Han transcurrido 10 años desde aquel 24 de mayo de 2008, en el que una turba enardecida, motivada por su regionalismo y empujada por su enojo con aliento racista, cometiera el agravio más indignante de los últimos tiempos políticos contra indígenas y campesinos en plena “Ciudad blanca”, Sucre. La constancia de ese insultante hecho, como queriendo además resistirse al olvido, puede ser encontrada en las redes sociales, y revivida de manera vívidamente vergonzante, contrariamente incluso a la lejanía del suceso.
Ello no solamente por una repulsión moral hacia ese tipo de acciones colectivas de carácter impulsivo, que consideramos injustas o inhumanas, sino también porque aquel agravio no ha sido plenamente sancionado tal que ello permitiera reducir las probabilidades de ocurrencia del hecho o hechos similares, y para que nos encontremos menos expuestos a su recurrencia.

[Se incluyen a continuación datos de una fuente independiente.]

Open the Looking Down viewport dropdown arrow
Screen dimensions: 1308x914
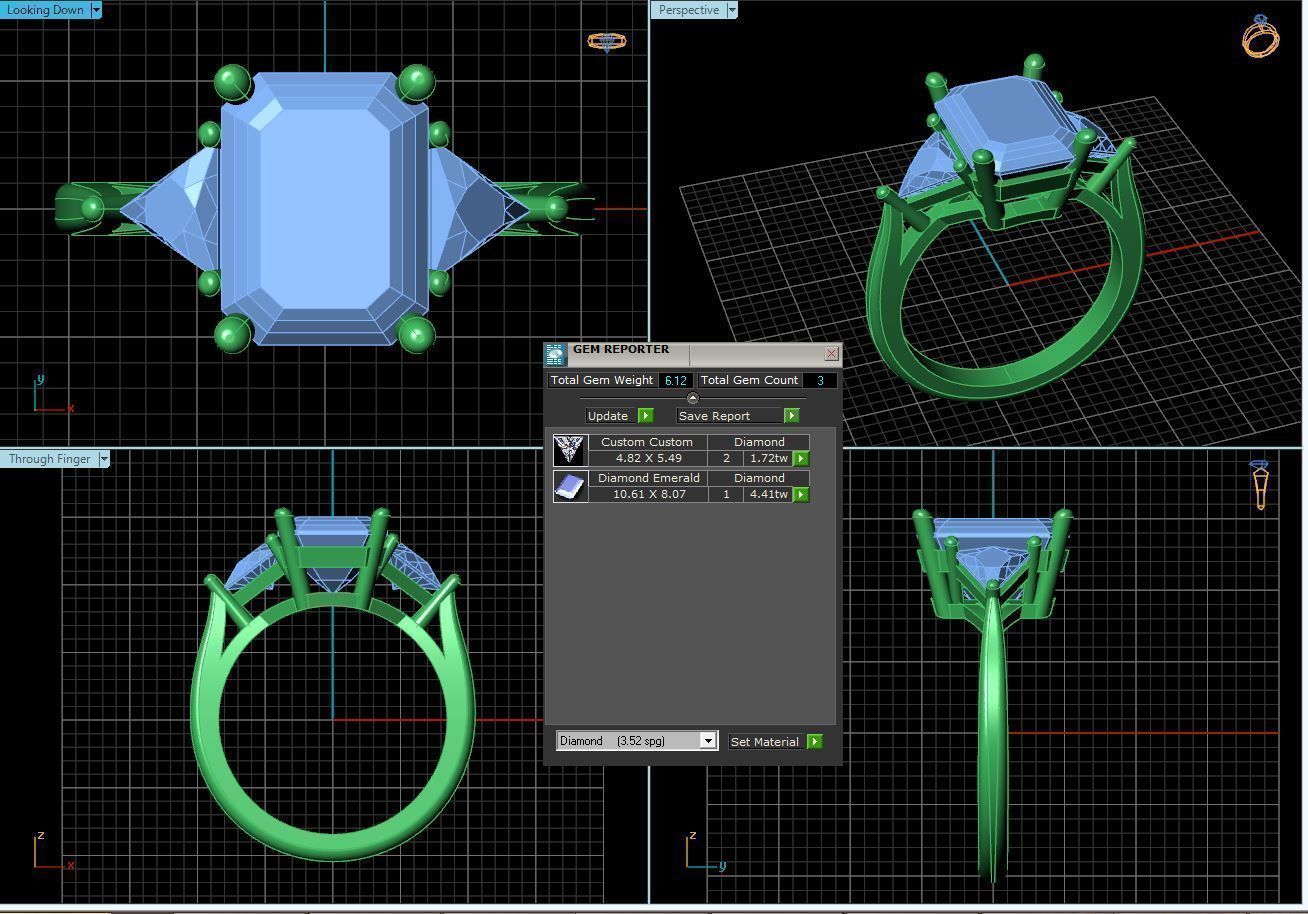click(x=96, y=10)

No obstante, en 2010 el Gobierno promulgó la Ley 045 Contra el Racismo y Toda Forma de Discriminación por efecto no solamente de dicho agravio, sino también de los mandatos de las convenciones internacionales en las cuales el país participa y que compromete a los gobiernos en la defensa y construcción de los derechos humanos. Pero a ocho años de su promulgación, la prensa evidencia muy poco alcance de dicha ley, lo que supone su limitado efecto en la prevención y el castigo de todo acto racista y discriminatorio que facilite nuestra socialidad.
Así, mientras que algunos medios reportan que desde la promulgación de la Ley 045 solo un caso de racismo alcanzó sentencia, en El Alto otros medios señalan que desde 2010 se registraron más de 1.400 casos, de los cuales el 30% habría sido resuelto mediante sanciones administrativas y solo 20 por la vía penal, logrando éstos sentencia ejecutoriada. Los hechos acaecidos en Sucre aquel 2008 habrían derivado además en ocho años de un largo proceso, que habría finalizado con la condena de 12 líderes cívicos a seis años de cárcel, pero a expensas de toda luz pública.

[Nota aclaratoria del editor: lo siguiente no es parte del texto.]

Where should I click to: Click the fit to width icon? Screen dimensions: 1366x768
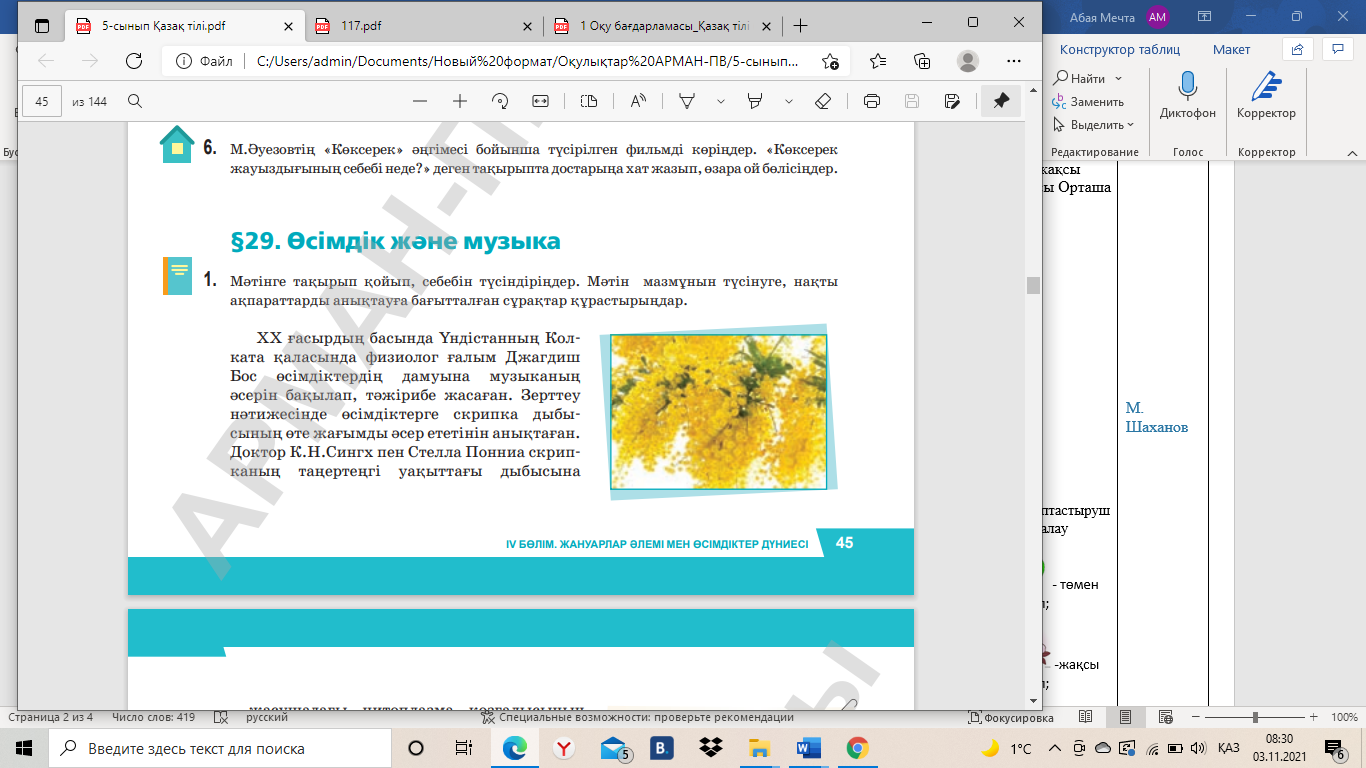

Sin embargo, y probablemente por la falta de publicitación de acciones correctivas y ejemplificadoras, el flagelo del racismo y la discriminación no ha cesado; y la Ley 045 que había nacido en la burbuja del cambio fue mostrando más debilidades. Varios análisis señalan que la causa fue su politización, pasando por su imprecisión. En consonancia, las actitudes de racismo y discriminación siguen formando parte de nuestro relacionamiento social y expresándose en la misma forma vergonzosa. Evidencia de lo cual son los casos ocurridos en la ciudad de Santa Cruz y nuevamente en la capital del país en ocasión del conflicto por Incahuasi, y en cuyo proceso los grupos políticos volvieron a expresar su hordiástica forma de defender sus intereses que se dicen afectados.
El caso cruceño representa precisamente la cortedad de la norma, que deja a la denuncia social como medio de evitación de los abusos, pese a la falta de castigos. Pero señalar solo esos ejemplos resultaría discriminatorio, pues la aversión al otro es nuestro rasgo incorporado que sale a relucir en todo espacio social.

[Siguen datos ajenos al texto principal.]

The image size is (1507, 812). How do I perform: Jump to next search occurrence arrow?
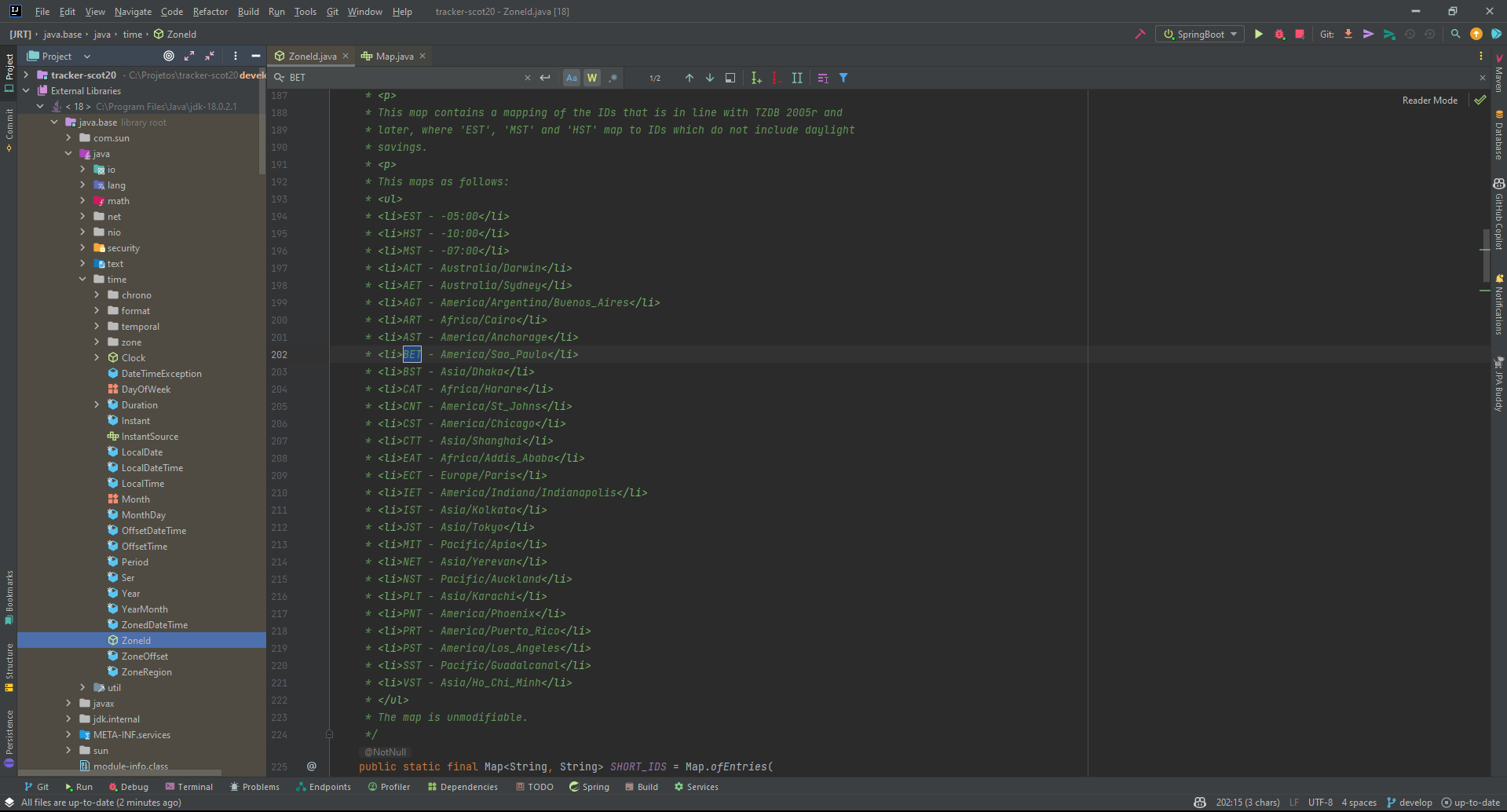[710, 78]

Por ello, la cruzada contra el racismo y la discriminación parece suponer una lucha contra nosotros mismos y contra nuestra propia historia (neo)colonial, la cual nos empodera tanto como nos victimiza. De allí que la contravención a esa tara dependa de mayores esfuerzos que simplemente una ley o una educación descolonizadora, tal que permita la construcción de un ethos que modifique nuestra forma de ver el mundo. Si no es así, seguiremos siendo el caso incomprensible o la curiosidad a la vista de “otros” que, no sin cierta dosis de racismo, “no entienden por qué nos peleamos, si todos parecemos iguales”.